The biggest challenge of “Honeymoon” is to tell the story of the outbreak of the war in Ukraine without ever showing it but relying only on the sound, on the explosion of the bombs. “It was my own creative decision”, says Zhanna Ozirna. “The first reason is not because of low budget, but actually because I want to create this feeling of the evil neighbor next to you. You feel this horror much more and I don’t want to see the faces of the soldier. I just want to create this feeling of something very bad that you cannot avoid”.
“Honeymoon” is one of the films made during the Biennale College Cinema 2024. What does it mean for a producer to have this type of support? “Honestly, we have two things that help us a lot”, admits producer Dmytro Sukhanov. “I wouldn’t say micro budget was a problem. First of all, the film and story itself is quite compact for the production and it doesn’t mean it’s easy to do. I think it’s the opposite, because you don’t have bigger effects. You are quite naked and have to barely do something. And another thing: Ukraine is very cost-effective for us. For this money, we can have normal production, normal career. Of course, we will optimize everything, but we will not make any decisions or compromise because of the budget”.
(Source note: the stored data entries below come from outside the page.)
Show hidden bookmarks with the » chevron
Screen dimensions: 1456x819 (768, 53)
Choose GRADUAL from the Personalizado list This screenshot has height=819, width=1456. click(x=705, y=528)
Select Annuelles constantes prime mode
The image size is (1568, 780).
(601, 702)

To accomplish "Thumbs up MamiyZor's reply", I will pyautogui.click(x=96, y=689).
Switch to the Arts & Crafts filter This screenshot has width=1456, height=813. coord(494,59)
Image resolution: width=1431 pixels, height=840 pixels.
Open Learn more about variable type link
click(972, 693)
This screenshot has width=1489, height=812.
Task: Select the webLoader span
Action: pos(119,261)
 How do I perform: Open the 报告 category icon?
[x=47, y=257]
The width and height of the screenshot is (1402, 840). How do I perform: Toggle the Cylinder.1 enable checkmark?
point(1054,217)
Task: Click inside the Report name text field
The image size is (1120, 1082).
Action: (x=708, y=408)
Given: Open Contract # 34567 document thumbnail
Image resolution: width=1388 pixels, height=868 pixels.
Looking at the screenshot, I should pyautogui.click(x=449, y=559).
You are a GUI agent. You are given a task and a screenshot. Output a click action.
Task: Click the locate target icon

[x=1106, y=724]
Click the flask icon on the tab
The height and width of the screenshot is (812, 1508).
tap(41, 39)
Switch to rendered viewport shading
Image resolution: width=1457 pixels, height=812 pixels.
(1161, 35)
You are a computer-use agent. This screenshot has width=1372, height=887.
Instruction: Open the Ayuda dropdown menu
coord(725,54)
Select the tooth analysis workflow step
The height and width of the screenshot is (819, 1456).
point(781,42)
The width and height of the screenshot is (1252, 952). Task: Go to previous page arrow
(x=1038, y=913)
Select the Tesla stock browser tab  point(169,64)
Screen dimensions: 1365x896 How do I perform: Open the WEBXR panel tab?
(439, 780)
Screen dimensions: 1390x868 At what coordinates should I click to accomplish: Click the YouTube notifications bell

In “Honeymoon” for almost its entire duration we only see the two main characters on screen, in their home. This aspect of the film resembles a play. “Actually, since this is a real situation – it happened with a friend of my friend – I did an interview with him and his family”, admits director Zhanna Ozirna. “Originally, the story was about the whole family. I just reduced it to the couple. I did a couple of different interviews with the people who survived the occupation, just to try to understand how they behaved, what was their feeling inside of the occupation. And also, some very practical things, kind of how you go to the toilet or how do you get the water or something like that”.
What does it mean to make a film in Ukraine today during the war? “It’s so simple and so big question, because the situation touches industry in all aspects”, says producer Dmytro Sukhanov. “In personal level, there are a lot of people in depression, under psychological pressure. Some of them are mobilized in the army as well. I have on my desktop maybe 15 photographers or people who were already killed from the people who I worked with. It’s a big migration process and even though we have a lot of money, now it’s a question like: ‘Could we make a cruise and all the level how we used to do before the war?’. But money is also a huge problem, because the first couple of years it was totally frozen and redirected to the army, which is totally logical. Now it’s become a lot more frozen, but I think we need to solve internal proper dialogue with institution and state, because it should be some proper strategy of filmmaking readjusted for the current moment and it’s not done yet”.
I heard this story from a friend of mine. And then from another friend. And then I read a similar story in the news. Thus I went to all these people and recorded their fresh memories about the events. I wanted to understand how my neighbors and my friends lived through the experience of occupation but also to adjust the story to my own personal feeling of the war—what challenges my generation faces right now, what choices we are forced to make, and how we rethink the usual value system. It was important to us to film in Ukraine as well, we considered it as a moral and ethical choice, because the war is still going on, the memory of the events is still fresh, and many Ukrainians are still living under occupation. But it was also a very practical choice, because a big number of Ukrainian film professionals lost their jobs due to the war or were mobilized into the army. It was our small contribution to the sustainability of the industry.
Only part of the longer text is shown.